## Stated exercise
Recast the data below as a Markdown table with the columns Row and Line, giving each non-blank line a row number and skipping blank lines. Leave the pictures out.

## Record excerpts
------------------------------------------------------------------------
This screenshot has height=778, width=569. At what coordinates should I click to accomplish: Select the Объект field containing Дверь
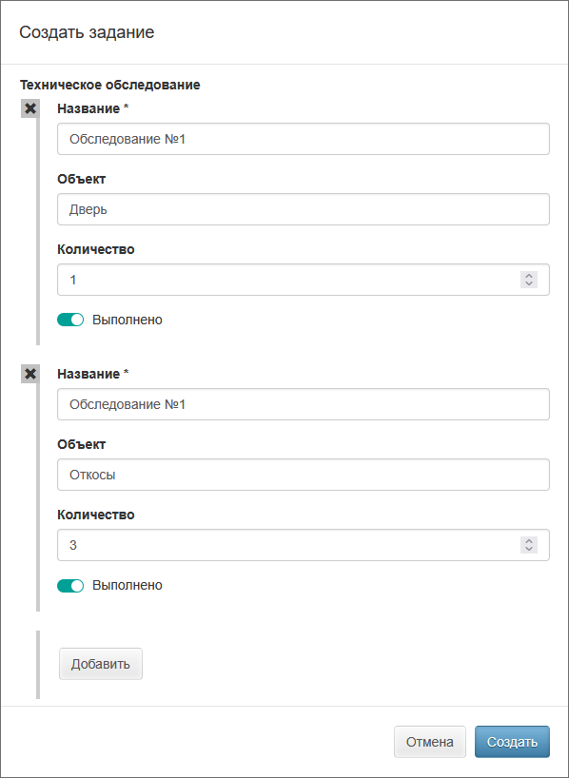[x=304, y=209]
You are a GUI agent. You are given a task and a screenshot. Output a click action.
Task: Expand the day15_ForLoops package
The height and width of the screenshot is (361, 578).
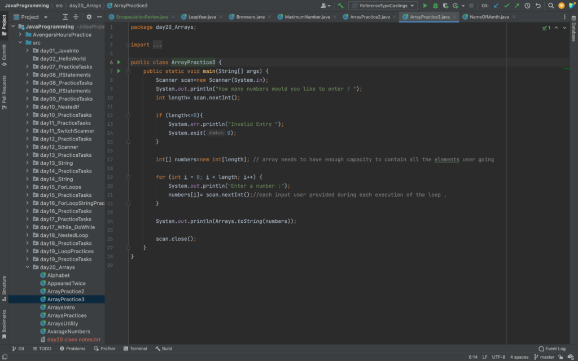click(28, 187)
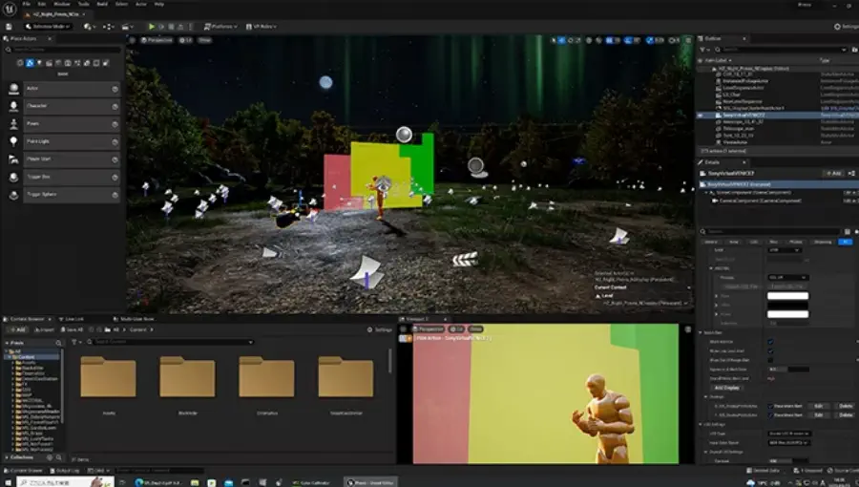Open the Cinematics folder
This screenshot has height=487, width=859.
265,377
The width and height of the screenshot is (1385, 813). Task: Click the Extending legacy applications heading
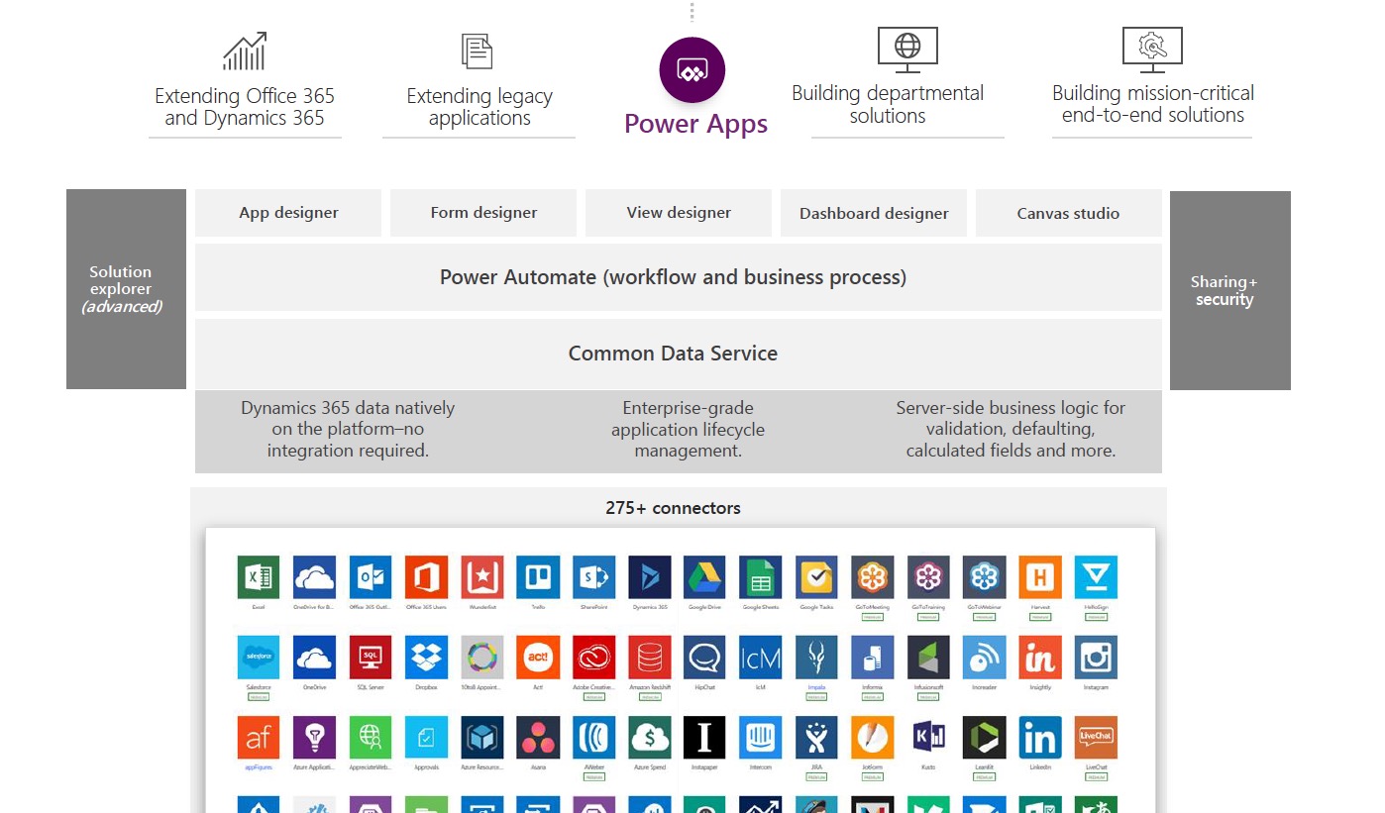[479, 107]
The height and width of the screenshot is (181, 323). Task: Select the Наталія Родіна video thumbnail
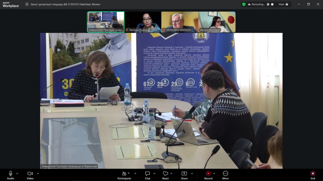coord(143,22)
------------------------------------------------------------------------
## Result of the task
| Row | Line |
|---|---|
| 1 | This screenshot has height=778, width=569. At what coordinates should I click to accomplish: Select the Объект field containing Дверь |
| 2 | [x=304, y=209] |
| 3 | You are a GUI agent. You are given a task and a screenshot. Output a click action. |
| 4 | Task: Expand the day15_ForLoops package |
| 5 | The height and width of the screenshot is (361, 578). |
| 6 | click(28, 187) |
| 7 | Open the Cinematics folder |
| 8 | This screenshot has height=487, width=859. |
| 9 | 265,377 |
| 10 | The width and height of the screenshot is (1385, 813). Task: Click the Extending legacy applications heading |
| 11 | [479, 107] |
| 12 | The height and width of the screenshot is (181, 323). Task: Select the Наталія Родіна video thumbnail |
| 13 | coord(143,22) |